The Add Drop Period should be extended


Students have the first two weeks of school to request a change in their schedules, adding or dropping classes. [AUDREY HWANG/THE BLUE & GOLD]

Upper school students at Taipei American School (TAS) have two weeks to decide whether they would like to change their schedule and add or drop a class, referred to as the Add Drop Period. During the two-week period, students can confer with their academic counselors regarding whether they would like to add or drop classes.

The course selection process starts in the spring of the previous semester, with class registrations submitted on PowerSchool by March. A tentative schedule is made by May, and students are given a chance to make changes to that schedule before the fall semester.

Some reasons students may want to add or drop a class include misconceptions about a course’s workload, lost interest in the subject matter and others. “[Sometimes the classes are] not what [students] thought [they] would be,” Mr. Ryan Haynes, director of academic and personal counseling and grade 9 counselor, said.

Such determinations and observations often cannot be made within the first two weeks of school, with little indication of the factors listed as the course has merely been introduced. Hence, the add-drop period should be extended from a two week period to a month-long process.

Throughout the current duration of the Add Drop Period, students are introduced to the class syllabus and the first unit of the class.
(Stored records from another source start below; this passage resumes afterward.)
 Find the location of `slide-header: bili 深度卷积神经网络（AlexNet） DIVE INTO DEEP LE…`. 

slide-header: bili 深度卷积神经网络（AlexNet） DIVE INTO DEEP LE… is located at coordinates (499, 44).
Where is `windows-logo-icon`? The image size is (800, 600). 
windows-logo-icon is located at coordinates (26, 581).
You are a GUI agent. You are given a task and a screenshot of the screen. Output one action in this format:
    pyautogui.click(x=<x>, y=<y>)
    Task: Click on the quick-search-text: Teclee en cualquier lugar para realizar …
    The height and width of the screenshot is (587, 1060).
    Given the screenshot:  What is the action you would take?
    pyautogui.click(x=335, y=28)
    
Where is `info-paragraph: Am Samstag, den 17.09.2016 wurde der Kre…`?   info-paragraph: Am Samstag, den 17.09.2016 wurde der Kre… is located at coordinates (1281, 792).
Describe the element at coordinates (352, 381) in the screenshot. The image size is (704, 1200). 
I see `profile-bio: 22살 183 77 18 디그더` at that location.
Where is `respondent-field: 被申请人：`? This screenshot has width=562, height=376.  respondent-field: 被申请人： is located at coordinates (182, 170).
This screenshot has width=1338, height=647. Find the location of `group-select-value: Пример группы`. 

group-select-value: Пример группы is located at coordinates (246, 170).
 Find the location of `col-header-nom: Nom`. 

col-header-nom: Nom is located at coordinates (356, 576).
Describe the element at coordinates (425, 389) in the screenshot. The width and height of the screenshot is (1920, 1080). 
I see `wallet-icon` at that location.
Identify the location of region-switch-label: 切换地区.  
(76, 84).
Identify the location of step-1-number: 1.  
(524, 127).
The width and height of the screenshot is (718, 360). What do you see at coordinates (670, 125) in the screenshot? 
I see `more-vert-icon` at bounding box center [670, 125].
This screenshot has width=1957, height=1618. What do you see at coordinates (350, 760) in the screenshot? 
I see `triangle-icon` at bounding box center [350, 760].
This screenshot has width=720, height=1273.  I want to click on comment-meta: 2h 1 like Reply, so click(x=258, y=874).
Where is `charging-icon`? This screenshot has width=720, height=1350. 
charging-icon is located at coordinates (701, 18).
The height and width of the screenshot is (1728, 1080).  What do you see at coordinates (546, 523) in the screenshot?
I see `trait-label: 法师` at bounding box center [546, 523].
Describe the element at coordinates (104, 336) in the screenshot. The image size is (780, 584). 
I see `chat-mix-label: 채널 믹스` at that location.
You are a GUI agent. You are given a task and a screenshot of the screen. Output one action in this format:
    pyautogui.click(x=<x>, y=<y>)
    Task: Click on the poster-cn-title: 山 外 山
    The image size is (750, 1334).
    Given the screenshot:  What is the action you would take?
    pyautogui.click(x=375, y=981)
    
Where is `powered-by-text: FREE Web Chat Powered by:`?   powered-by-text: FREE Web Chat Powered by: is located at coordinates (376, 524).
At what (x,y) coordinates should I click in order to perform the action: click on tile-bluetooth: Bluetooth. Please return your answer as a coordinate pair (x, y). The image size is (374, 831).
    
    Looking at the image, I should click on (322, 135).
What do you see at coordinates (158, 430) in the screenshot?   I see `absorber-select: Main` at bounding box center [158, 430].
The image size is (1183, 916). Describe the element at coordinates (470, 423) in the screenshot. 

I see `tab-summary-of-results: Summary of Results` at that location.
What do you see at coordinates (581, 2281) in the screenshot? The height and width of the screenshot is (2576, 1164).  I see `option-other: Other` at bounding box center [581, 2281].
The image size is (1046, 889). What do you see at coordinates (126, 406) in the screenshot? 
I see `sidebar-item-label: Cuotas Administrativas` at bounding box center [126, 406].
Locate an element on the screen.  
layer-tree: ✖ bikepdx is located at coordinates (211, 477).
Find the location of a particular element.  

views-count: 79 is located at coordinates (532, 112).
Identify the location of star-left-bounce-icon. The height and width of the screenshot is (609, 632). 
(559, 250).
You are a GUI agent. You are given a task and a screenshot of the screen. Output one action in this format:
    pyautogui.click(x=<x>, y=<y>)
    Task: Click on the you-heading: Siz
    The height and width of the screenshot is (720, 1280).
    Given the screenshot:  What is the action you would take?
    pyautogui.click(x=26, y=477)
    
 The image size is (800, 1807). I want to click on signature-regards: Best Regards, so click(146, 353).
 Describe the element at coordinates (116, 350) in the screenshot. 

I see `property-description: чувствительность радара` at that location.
Many classes do not have an assessment until after the Add Drop Period, and often, the first unit is introductory, meaning it goes over the basic content needed to build onto much more complex, difficult concepts. For instance, the first unit of a chemistry course may go over the basics of chemistry, which would be an introduction to chemistry, not content specifically pertaining to the literal difficulty of the course.

Having a month-long Add Drop Period gives students more flexibility to determine whether a class is a good fit for their schedule. These are classes that students have to stick with for the rest of the year, and determining whether to stay should be considered with attention to how the workload may affect students later in the year.

Though an extended Add Drop Period may create more flexibility for students, it may be a disturbance to teachers, counselors and administrators. For academic and personal counselors, it may interrupt their workflow as their roles in the community consist of assisting students beyond mere schedule changes. “Schedule changes are only one aspect of what we do,” Mr. Haynes said.

Hence, students should be researching potential classes before enrolling. “When it comes to scheduling, we really want students to be informed about what classes they are taking… [students should] try to be an informed consumer,” Mr. Haynes said. “Read the course catalogue, [and] talk to other students [who have taken the class before].”

Ultimately, students should feel at will to make determinations about whether they would like to stay or leave a class for the rest of the year with more time flexibility. The current two-week Add Drop Period does not give students sufficient indication or understanding regarding how the class may play out for the rest of the year.